— START Selected text —
GPS & ADS-B Risks for UAS (A44_A11L.UAS.86)
Unvalidated or unavailable Automatic Dependent Surveillance-Broadcast (ADS-B) and Global Position Systems (GPS) data poses security and safety risks to automated Uncrewed Aircraft Systems (UAS) navigation and to Detect and Avoid (DAA) operations. Erroneous, spoofed, jammed, or drop outs of GPS data may result in uncrewed aircraft position and navigation being incorrect. This may result in a fly away beyond radio control, flight into infrastructure, or flight into controlled airspace. Erroneous, spoofed, jammed, or drop outs of “ADSB-In” data may result in automated uncrewed aircraft being unable to detect and avoid other aircraft or result in detecting and avoiding illusionary aircraft. For automated DAA, a false ADS-B track can potentially be used to corral the uncrewed aircraft to fly towards controlled airspace, structures, terrain, and so on. This research is necessary to enable safe and secure automated small UAS (sUAS) navigation and DAA operations. Goals for the project include reports and recommendations useful for Federal Aviation Administration (FAA) policy development and UAS standards development. It is expected that this information will be used to better understand the risks and potential mitigations, and to help the FAA to reassess and refine FAA policy with respect to validation of ADS-B data.
The A44 team has completed the testing, analysis, and demonstration of mitigations reports and has made final recommendations which fulfills Task 5 for the A44 ASSURE project. Select mitigation strategies and test plans were chosen from previous reports. This report prioritizes the mitigations in Task 2 for further analysis based on those that show the most promise for reducing risks while remaining cost effective and implementable. These test plans were developed in the Task 3 report. The Task 4 report placed particular emphasis on testing mitigations that support sUAS operations. The use of simulated flight data is a significant source of the test data used for evaluation. Full reports can be found in the appendices of this document.
The integrity of ADS-B and GPS navigation systems were tested to detect threats to the integrity and/or reliability of the data. These risks include dropped, erroneous, spoofed, and jammed data from GPS and/or ADS-B systems. Several mitigation schemes were flight and simulation tested based on their potential effectiveness in jamming and spoofing conditions. The mitigation schemes tested are cellular signal navigation, the Eichelberger’s Collective Detection (ECD) method, optical flow, and geomagnetic navigation. Previous results indicate that these have an overall high effectiveness rating, while having varying effectiveness in the individual factors scored.
— END Selected text —
— START Data extract —
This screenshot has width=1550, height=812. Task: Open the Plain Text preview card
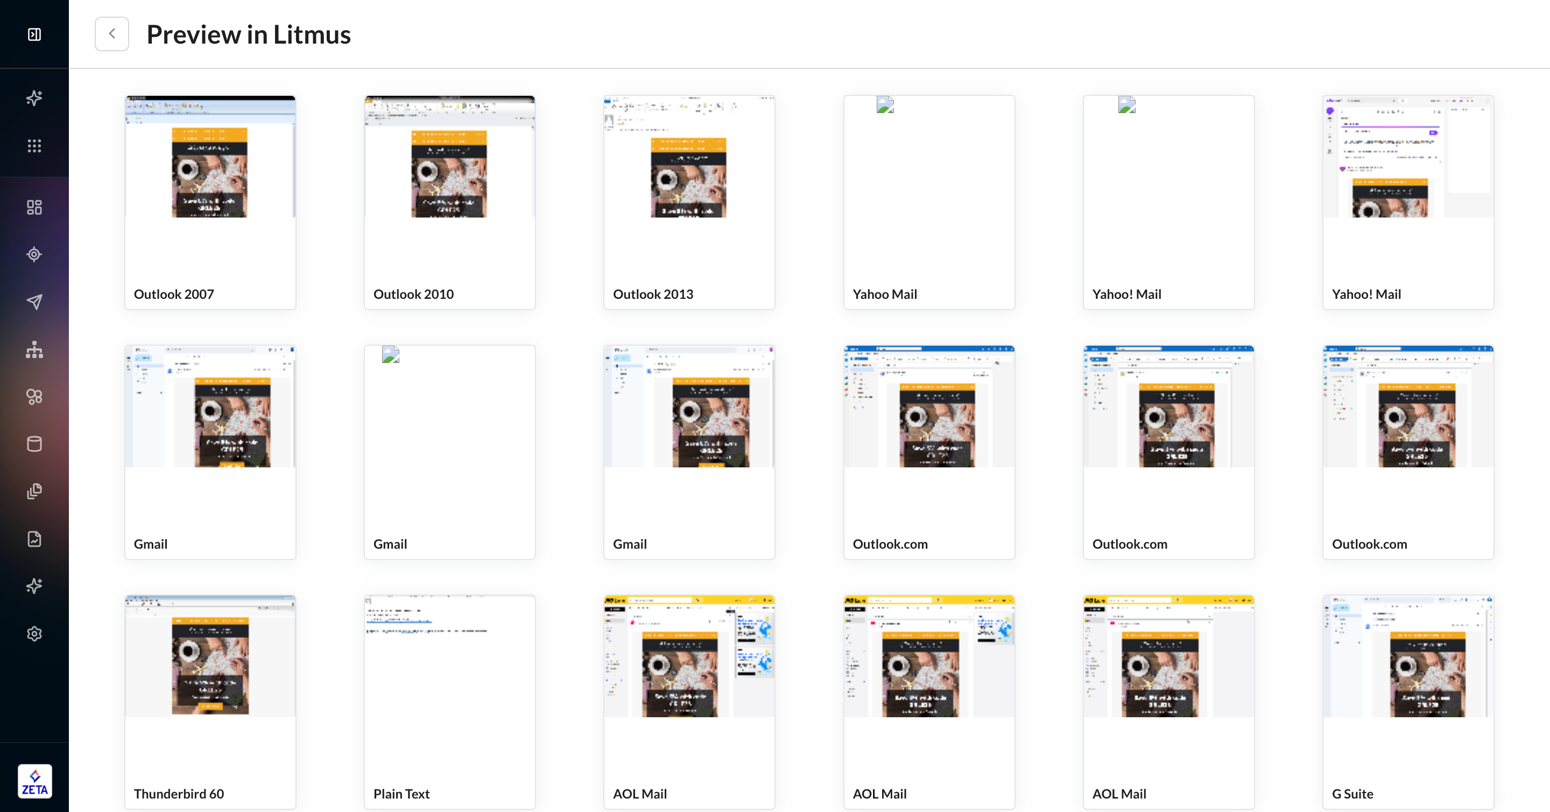coord(449,701)
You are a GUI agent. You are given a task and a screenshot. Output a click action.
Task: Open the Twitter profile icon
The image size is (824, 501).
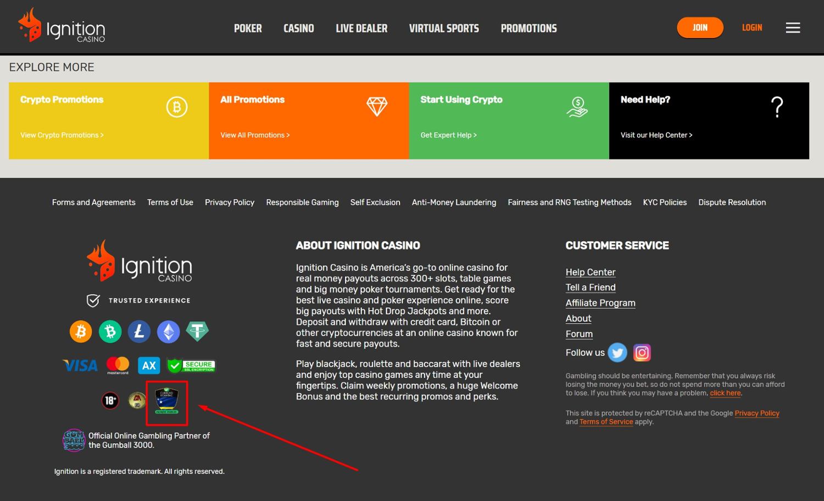tap(617, 353)
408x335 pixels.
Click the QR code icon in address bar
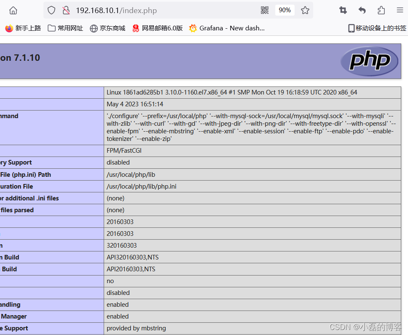coord(265,10)
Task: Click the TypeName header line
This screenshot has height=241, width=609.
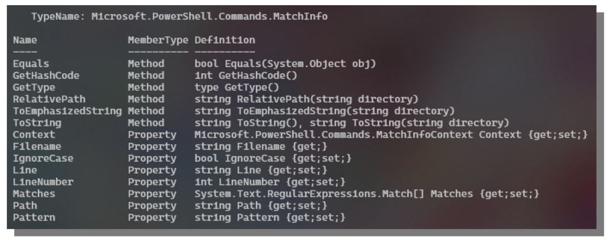Action: pos(179,17)
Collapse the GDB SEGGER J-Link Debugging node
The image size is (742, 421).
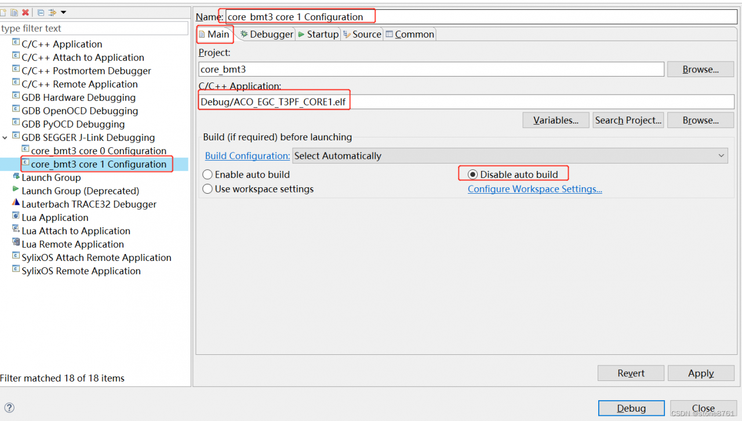coord(5,137)
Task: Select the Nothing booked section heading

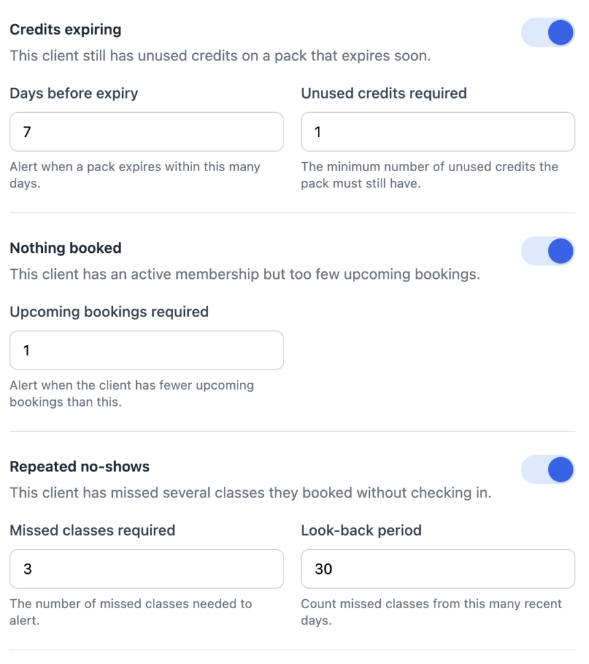Action: 66,248
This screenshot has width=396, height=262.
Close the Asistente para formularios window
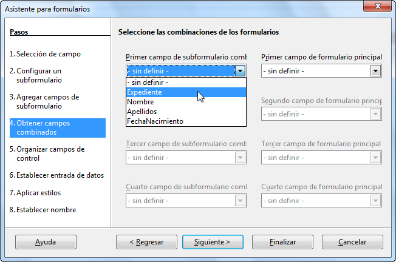click(x=377, y=6)
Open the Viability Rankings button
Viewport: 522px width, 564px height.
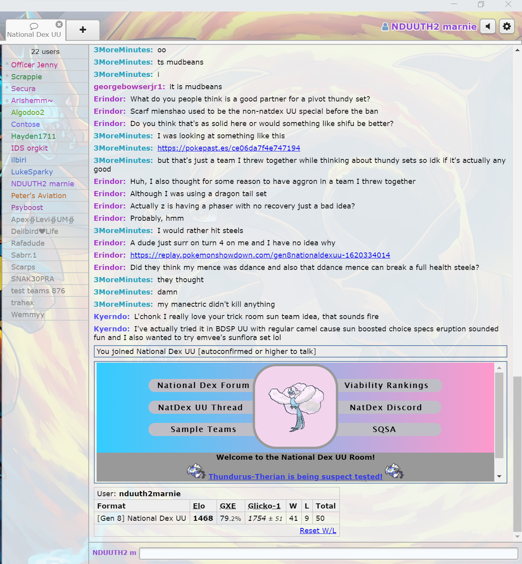coord(386,385)
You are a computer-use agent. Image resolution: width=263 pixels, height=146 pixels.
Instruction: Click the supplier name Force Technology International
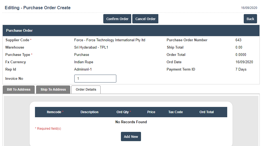click(110, 40)
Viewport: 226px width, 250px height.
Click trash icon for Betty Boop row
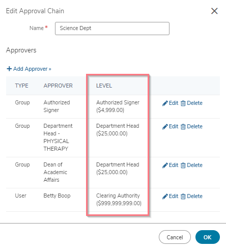pos(183,197)
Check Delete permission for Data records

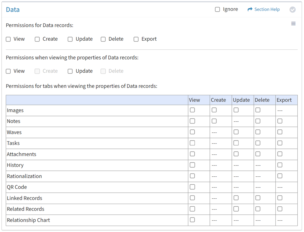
— END Data extract —
Tasks to carry out
a – Rewrite the passage on GPS and ADS-B risks for uncrewed aircraft from "The A44 team" to "of this document.", putting "synthetic flight data" in place of "simulated flight data".
b – Extend the report on GPS and ADS-B risks for uncrewed aircraft past its final sentence.

Results for each task
a –
The A44 team has completed the testing, analysis, and demonstration of mitigations reports and has made final recommendations which fulfills Task 5 for the A44 ASSURE project. Select mitigation strategies and test plans were chosen from previous reports. This report prioritizes the mitigations in Task 2 for further analysis based on those that show the most promise for reducing risks while remaining cost effective and implementable. These test plans were developed in the Task 3 report. The Task 4 report placed particular emphasis on testing mitigations that support sUAS operations. The use of synthetic flight data is a significant source of the test data used for evaluation. Full reports can be found in the appendices of this document.

b –
The UAS anomalies section focused on using ADS-B data sets to identify ADS-B anomalies that would result in ceasing operations and identify the scenarios that are most common. The data analyzed was collected by using flight test operations at University of Alaska Fairbanks (UAF) as well as from a unique case study of public use ADS-B data from the Dallas Fort Worth airport. Additional metrics are recommended for ADS-B reception quality and the distance and altitudes of the ADS-B receiver and transmitting aircraft. The DFW case clearly illustrated the possibility of extended loss of ADS-B signals and the subsequent need for mitigation strategies. Flight tests were developed to record and utilize nearby Long Term Evolution (LTE)/4G cellular signals to inform a Global Navigation Satellite System (GNSS)-independent positioning solution from a UAS-based receiver. The findings show precise cellular signal positioning approaches have strong potential for mitigating risk in UAS operations and should be considered a supporting navigation aide. For the spoofing chapter, the ECD method was studied in a simulation environment to produce preliminary data to assess its effectiveness. The research efforts have shown the viability and unique capabilities of ECD to detect spoofed signals, mitigate the false and true signals, and recover the true signals. A functional GPS simulation model has been created as an initial step in establishing ECD validity. The evaluation of the capabilities, advantages, and limitations of optical flow and geomagnetic navigation techniques were tested using both flight and simulated data. These algorithms have demonstrated significant potential in improving the accuracy and robustness of navigation systems.
A significant takeaway from the work completed is that industry standards bodies need mitigate the potential risks with better safeguards and protections from GPS and ADS-B dropout/jamming/spoofing events. All the mitigations investigated show the ability to increase the safety of sUAS operations, yet none are currently fully vetted or mandated by standards bodies. While several mitigation schemes were studies, there are more in development with new technologies and continued studies are needed to fully evaluate their potential. This is especially true for operations that were not investigated including small high drone densities managed by UAS traffic management via UTM, large UAS operations, UAS carrying hazardous cargo, UAS receiving ATC services, or future remotely piloted urban air mobility aircraft with passengers where the risks may be larger and new risks may emerge such as disruption to traffic management operations.
William H. Semke, Ph.D.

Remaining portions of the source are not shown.